I'm comparing three hosting providers here:
- DreamHost.com - popular host provider from USA
- Kei.pl - good hosting, 24/7 administration from Poland
- Linuxpl.com - Polish company, servers in Germany, cheap hosting with SSH option
I'm using separate Linux box located in Poland to reach analysed servers with few tools (awk, cron, bash).
First, the most important value you can measure is time to get a response from your server. Of course checking only for ping values is not sufficient here. You have to measure HTTP traffic (typical task for hosting account is to serve content by HTTP protocol). Let's think about what resources can slow down your response time:
- CPU (too much load caused by other customers)
- bandwidth (too much concurrent traffic to/from server)
- SQL database overload (typically on separate server)
Let's observer three hostings in work by measuring their time to get simple dynamically generated page (5 minute interval):
- red: DreamHost.com
- green: Kei.pl
- blue: Linuxpl.com
As you can see sometimes server uses very log time to get pages (up to 14 seconds). You can see how often such situation occurs and make histogram from time. Lets zoom fragment of this graph:
You can see differences here between server in the same country (low ping values) and from USA (higher minimal time = pings above 200 ms). The closest server (green) has higher average time value because of higher variance.
I added -1 value if HTTP client (here: wget) returned an error during fetching a page. You can see red host (DreamHost) was inaccessible by 25 minutes. Let's compare average time to get a page:
- Kei.pl: 0,522 s
- Linuxpl.com: 0,330 s
- Dreamhost.com: 0,747 s
The higher availability - less page visitors will see blank screen during viewing your page. You can measure that parameter by collecting response time (shown above) and compare failed (or very slow) responses to all responses. You can get percentage availability then. Lets assume more than 4 seconds as unacceptable slow value. Here are the results:
- Kei.pl: 99,4914 %
- Linuxpl.com: 98,5758 %
- Dreamhost.com: 99,0854 %
So: the best is the more expensive from the three taken into account.
CPU Load & database
Let's control how CPU load and DB efficiency impact on time to get response on DreamHost account. We measure inside server to get load values and use 1-minute interval to get data from system:
- red: CPU loadavg (1-minute)
- green: time to fetch locally file via HTTP CGI script that's not connecting DB
- blue: time to fetch locally file via HTTP that use SQL connection
Let's zoom interesting fragment:
As you can see:
- simple scripts can operate efficiently with high (30) load
- average load of my server is pretty good (under 2)

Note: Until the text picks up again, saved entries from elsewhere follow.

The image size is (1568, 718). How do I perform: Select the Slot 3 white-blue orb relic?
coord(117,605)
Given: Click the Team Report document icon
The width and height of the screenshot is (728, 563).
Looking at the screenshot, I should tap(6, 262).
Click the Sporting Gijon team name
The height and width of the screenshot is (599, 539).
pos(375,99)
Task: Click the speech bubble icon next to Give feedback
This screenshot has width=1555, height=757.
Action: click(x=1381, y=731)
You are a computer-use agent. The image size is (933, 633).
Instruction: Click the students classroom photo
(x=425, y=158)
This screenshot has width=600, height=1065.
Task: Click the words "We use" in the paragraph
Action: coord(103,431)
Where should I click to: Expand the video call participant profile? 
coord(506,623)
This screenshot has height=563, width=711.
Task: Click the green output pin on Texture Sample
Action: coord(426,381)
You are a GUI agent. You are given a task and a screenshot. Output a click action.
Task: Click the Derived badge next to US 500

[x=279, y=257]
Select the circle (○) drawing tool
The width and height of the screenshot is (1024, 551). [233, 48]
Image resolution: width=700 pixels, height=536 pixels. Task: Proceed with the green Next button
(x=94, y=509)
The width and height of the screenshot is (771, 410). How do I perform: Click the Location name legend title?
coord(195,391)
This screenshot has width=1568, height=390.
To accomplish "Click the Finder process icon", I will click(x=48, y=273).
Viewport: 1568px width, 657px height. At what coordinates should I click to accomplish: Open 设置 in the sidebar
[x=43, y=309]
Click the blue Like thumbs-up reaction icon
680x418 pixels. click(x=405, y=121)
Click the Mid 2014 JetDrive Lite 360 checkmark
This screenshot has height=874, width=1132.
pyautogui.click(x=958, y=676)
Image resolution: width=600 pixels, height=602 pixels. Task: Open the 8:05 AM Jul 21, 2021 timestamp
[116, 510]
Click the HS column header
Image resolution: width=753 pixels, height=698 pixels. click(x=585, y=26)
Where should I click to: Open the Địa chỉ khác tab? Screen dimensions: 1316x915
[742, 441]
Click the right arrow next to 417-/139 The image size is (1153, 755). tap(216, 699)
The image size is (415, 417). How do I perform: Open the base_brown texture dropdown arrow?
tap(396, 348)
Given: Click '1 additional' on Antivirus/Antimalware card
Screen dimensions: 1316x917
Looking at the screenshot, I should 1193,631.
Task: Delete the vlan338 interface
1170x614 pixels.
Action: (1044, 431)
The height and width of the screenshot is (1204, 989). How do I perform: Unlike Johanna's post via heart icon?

- peak load is not very big (30 - once per few days)
- there's a factor that has impact on execution time, but it's not load average (see next picture). It's a SQL database load that's not directly measured
Why I will not use DreamHost for any serious task?
Let's see situation after one week:
And look into interesting fragment:
You see regular page loading (with SQL queries) over 10 seconds over 7 hours! No comments.
Using simple tools (wget, cron, bash) you can measure parameter of your new hosting account and decide if it has enough level of availability (it's not oversold). I had many critical problems with load average in the past with few hosting companies so it's better to monitor host for a while before any serious web application is placed on new hosting.